The material below holds pictures, which are to be left out; copy exactly the lines from the one with "Expand the arrow on the white-icon layer row" through the one with "You are a computer-use".

**Provided records:**
....

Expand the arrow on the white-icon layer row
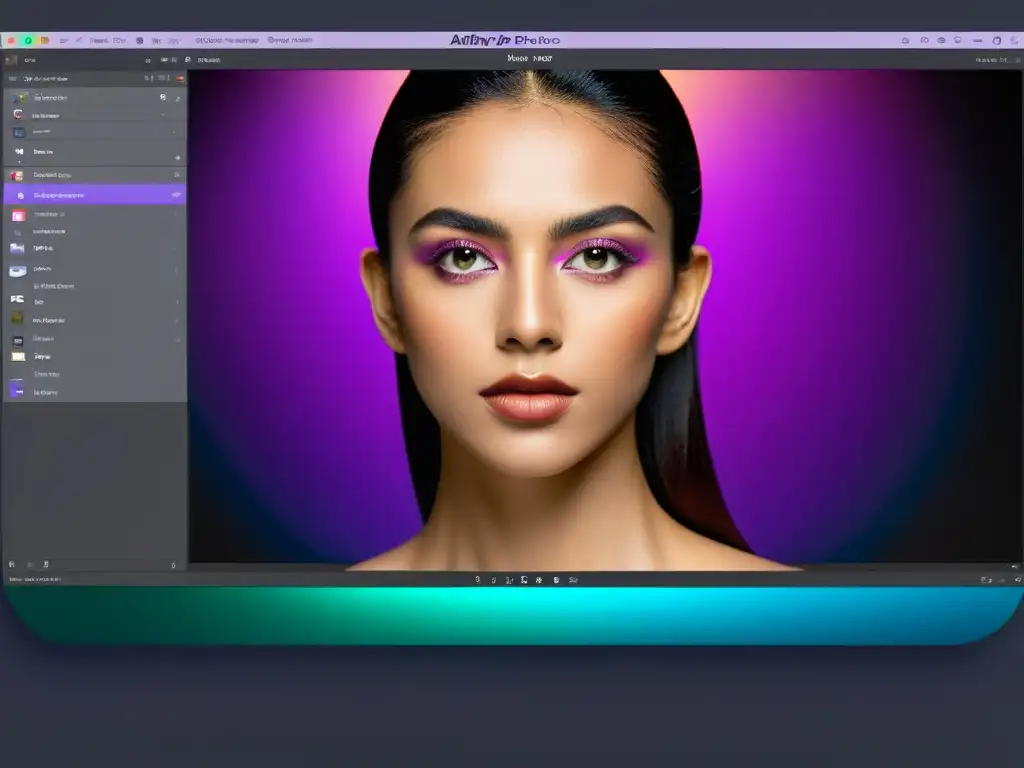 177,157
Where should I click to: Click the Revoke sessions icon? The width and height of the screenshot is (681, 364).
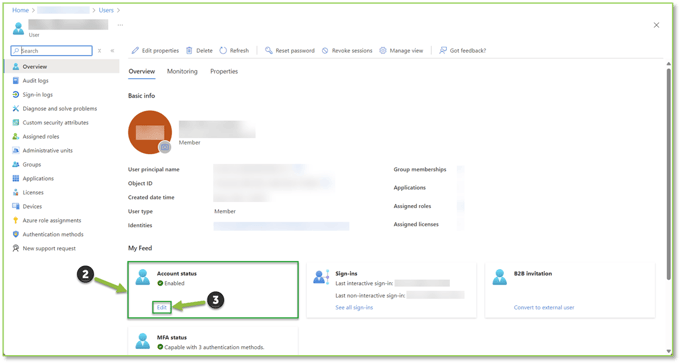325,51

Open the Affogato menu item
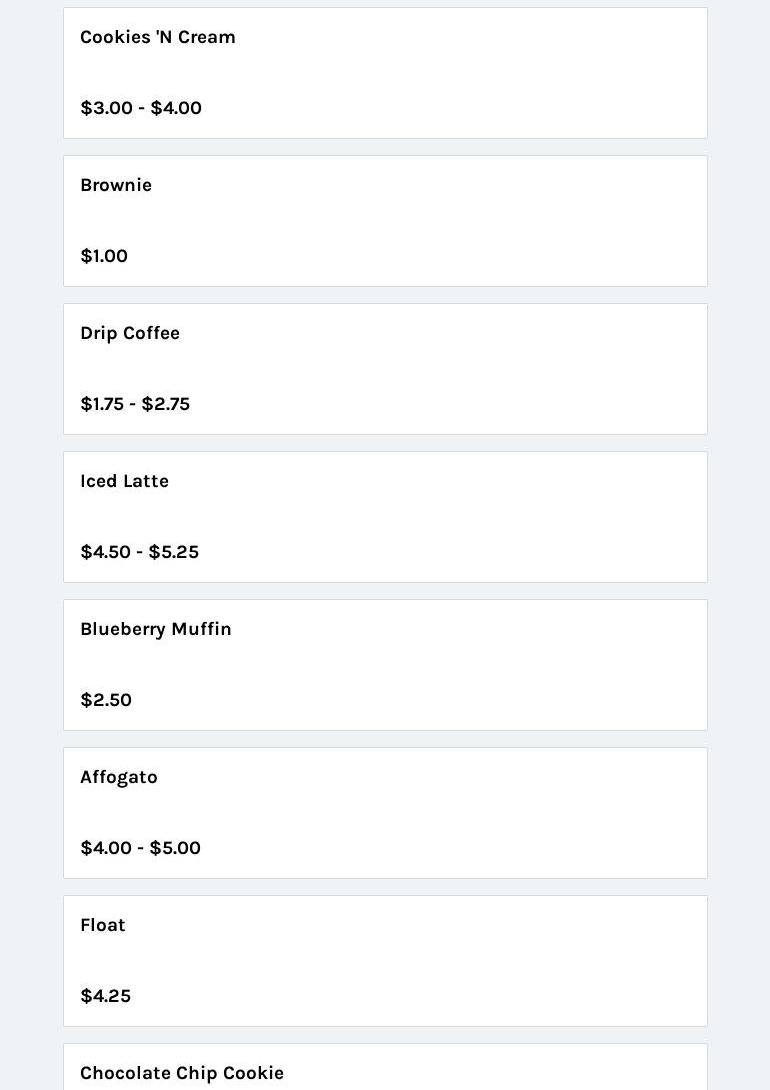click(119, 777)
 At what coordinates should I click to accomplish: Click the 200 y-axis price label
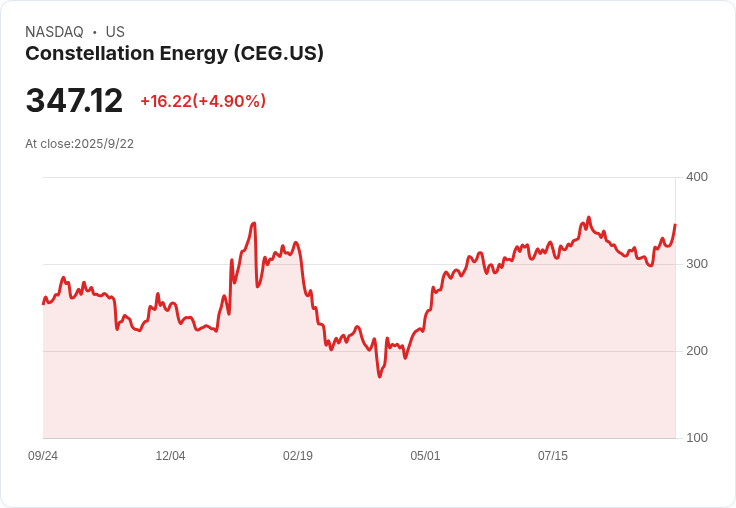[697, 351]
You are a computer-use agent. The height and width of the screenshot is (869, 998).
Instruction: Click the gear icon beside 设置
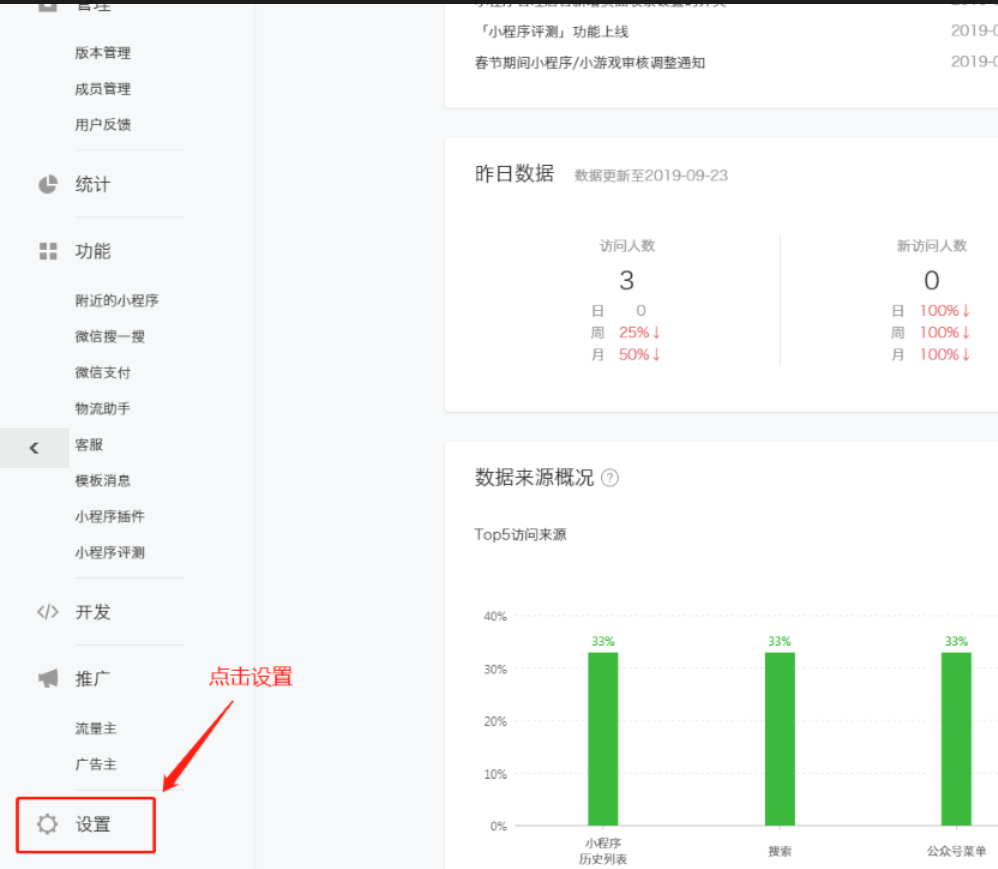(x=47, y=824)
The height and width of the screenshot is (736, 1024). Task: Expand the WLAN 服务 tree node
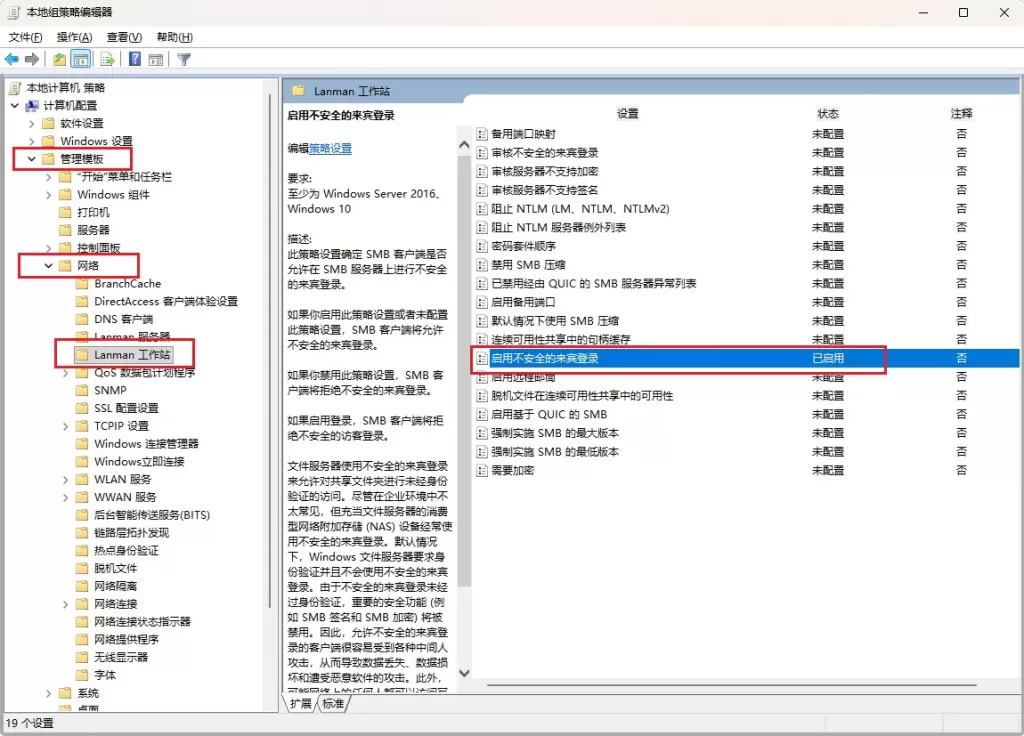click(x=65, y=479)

....

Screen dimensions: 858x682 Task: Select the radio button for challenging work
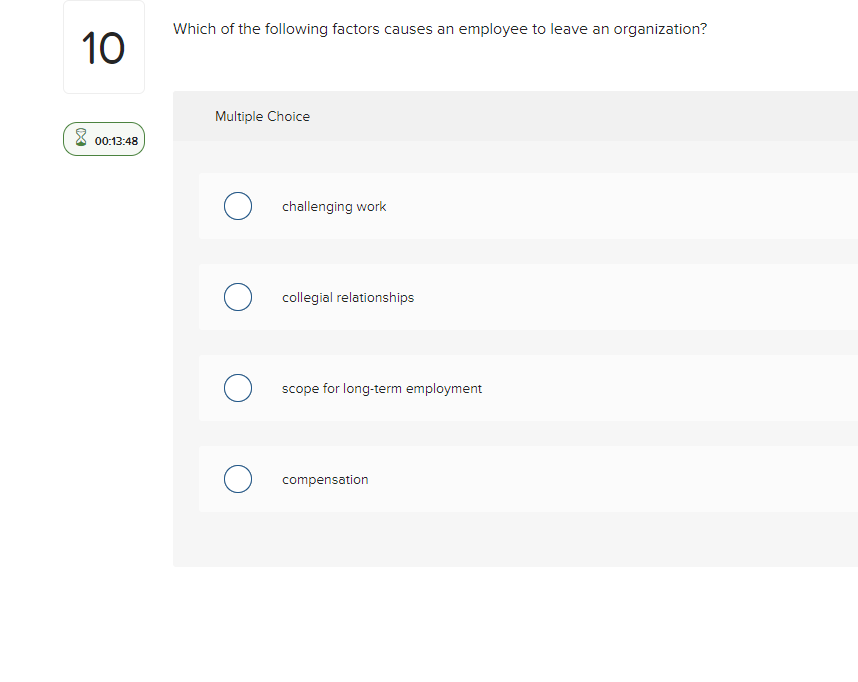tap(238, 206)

....

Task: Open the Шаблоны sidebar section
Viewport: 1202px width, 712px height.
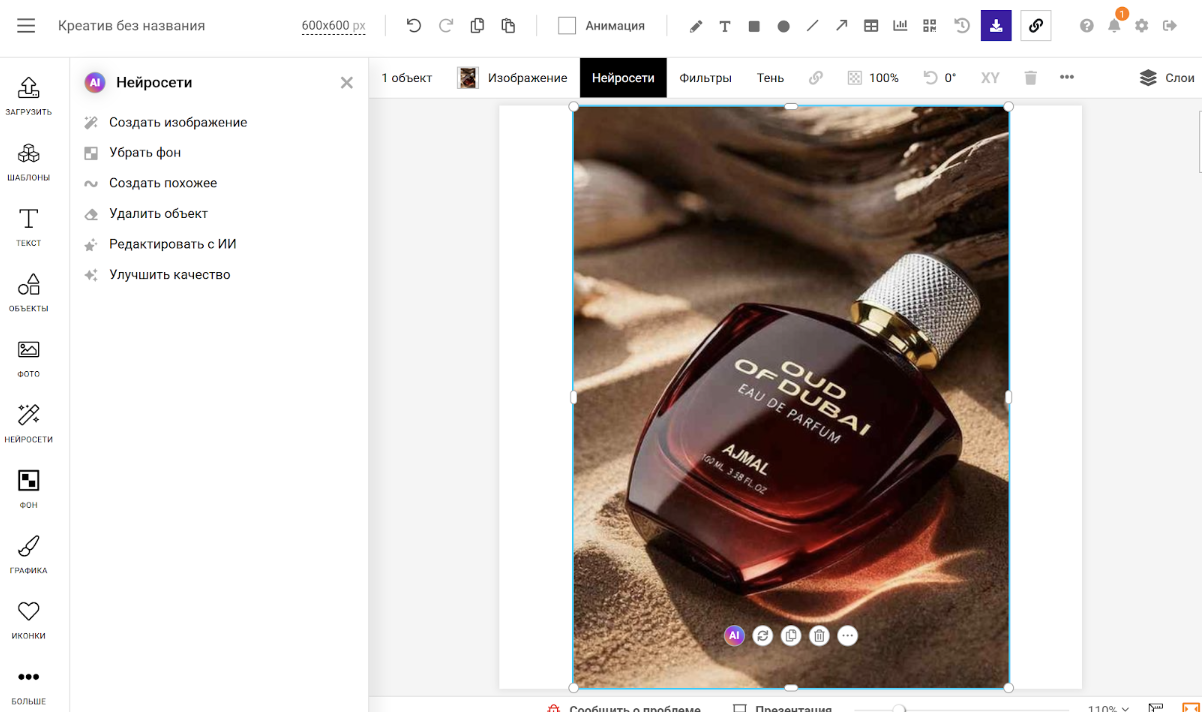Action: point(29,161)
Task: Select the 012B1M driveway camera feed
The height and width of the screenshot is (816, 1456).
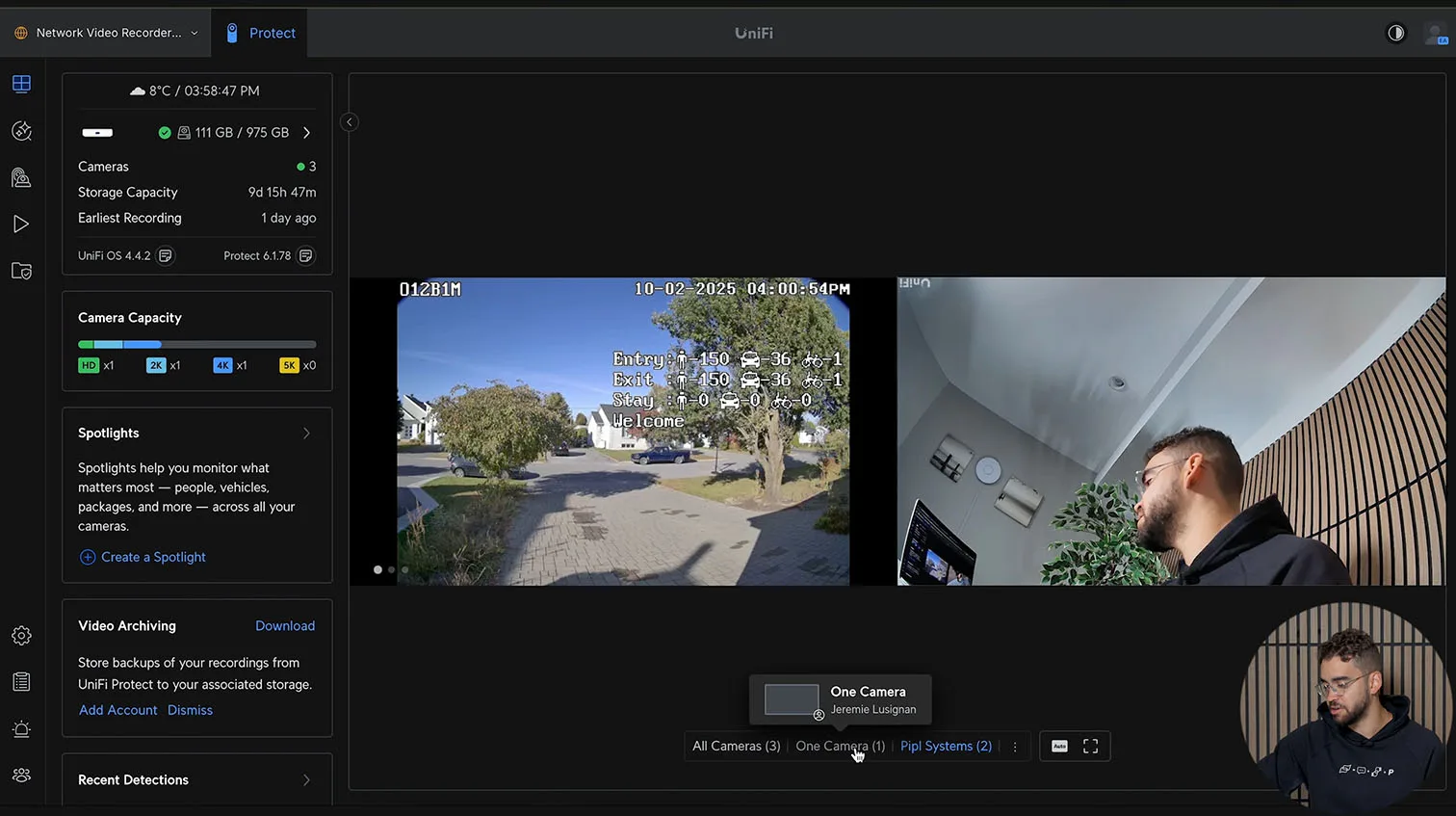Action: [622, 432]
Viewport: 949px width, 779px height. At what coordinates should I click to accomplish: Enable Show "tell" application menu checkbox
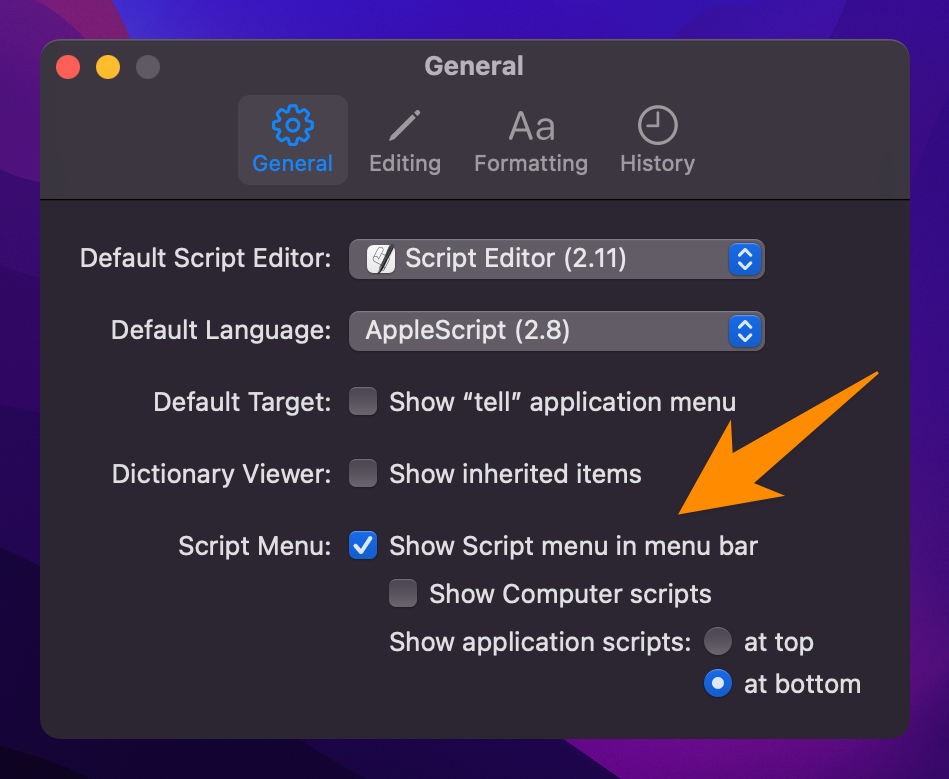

....

**Exercise response:**
Expand the arrow on the white-icon layer row
 177,157
Where should I click to: Click the Revoke sessions icon? The width and height of the screenshot is (681, 364).
325,51

Open the Affogato menu item
click(119, 777)
 At what coordinates should I click to accomplish: Click the 200 y-axis price label
[697, 351]
You are a computer-use agent. The height and width of the screenshot is (869, 998).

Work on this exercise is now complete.